Sin embargo, carecía de una carga ideológica bien definida. Aspiraba a una gestión «razonable» de las cosas y se conformaba con ella. Su espíritu evocaba el de un agradable señor salido de un casino provinciano de antaño, un conservador tolerante, con mucho sentido del humor y sin gana alguna de meterse «en líos». Pero resultó —ay— que la política española del siglo XXI se había convertido en un espinoso lío, porque frente a él había un plan cerrado para liquidar la obra de la Transición mediante una coalición de la izquierda y el separatismo. Y eso no lo vio venir.

Como jefe de recursos humanos tampoco estuvo fino. Le alquiló la maquinaria a Sorayita. Pero resultó que no era tan lista como ella hacía ver, sino más bien lo contrario, o no mucho más (se me acaba de pegar la jerga marianista). Algún ministro, como el de Interior, cantaba a leguas que era un peligro.

Llegado al Gobierno, Rajoy se encontró con la economía tiritando y dedicó a ello todos sus esfuerzos (que fueron muchos, pues la caricatura del vagazo de puro, güisqui y Marca era mendaz e injusta). Centrado en evitar la bancarrota, se desentendió de la liza ideológica, en la que nunca creyó.

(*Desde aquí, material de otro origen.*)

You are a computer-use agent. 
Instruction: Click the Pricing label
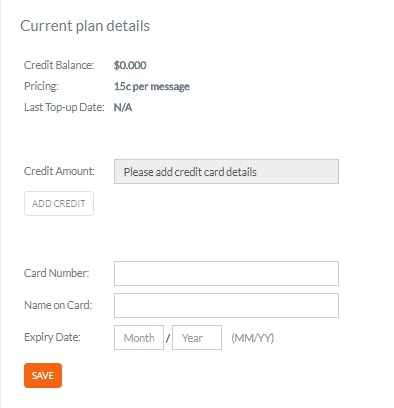point(41,86)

Después hubo de lidiar con el golpe catalán, donde su espíritu institucional lo llevó a esperar por el PSOE para atajarlo, lo que permitió una crecida que habría sido evitable, pues Sánchez remoloneó más de lo debido (y además hoy sabemos que jugaba con doble baraja).

Su presidencia la considero mejorable. Pero aun así, veo al reaparecido Mariano, repartiendo mandobles irónicos en el Congreso a una comunista lega y fanática y a los más sañudos enemigos de España, y todas mis simpatías están con él. Este tío me cae bien, no puedo evitarlo. Se echa de menos su agudeza oratoria y también su buen carácter, su fair play, que demostró con creces cuando un chaval le partió la cara –literalmente– de un puñetazo en Pontevedra y evitó cualquier utilización política, o cualquier aspaviento narcisista (imagínense si le ocurriese a Mi Persona).

Rajoy, el más grato de los contertulios, es un buen tipo, al que le tocó barrer la cocina de una lamentable corrupción genovesa que no había iniciado él. Un probo servidor público, aunque para recibir el título de estadista se requiere subir un peldaño más. Lástima que nunca se animase, pues tenía cabeza para ello y se habrían evitado muchas de las actuales calamidades.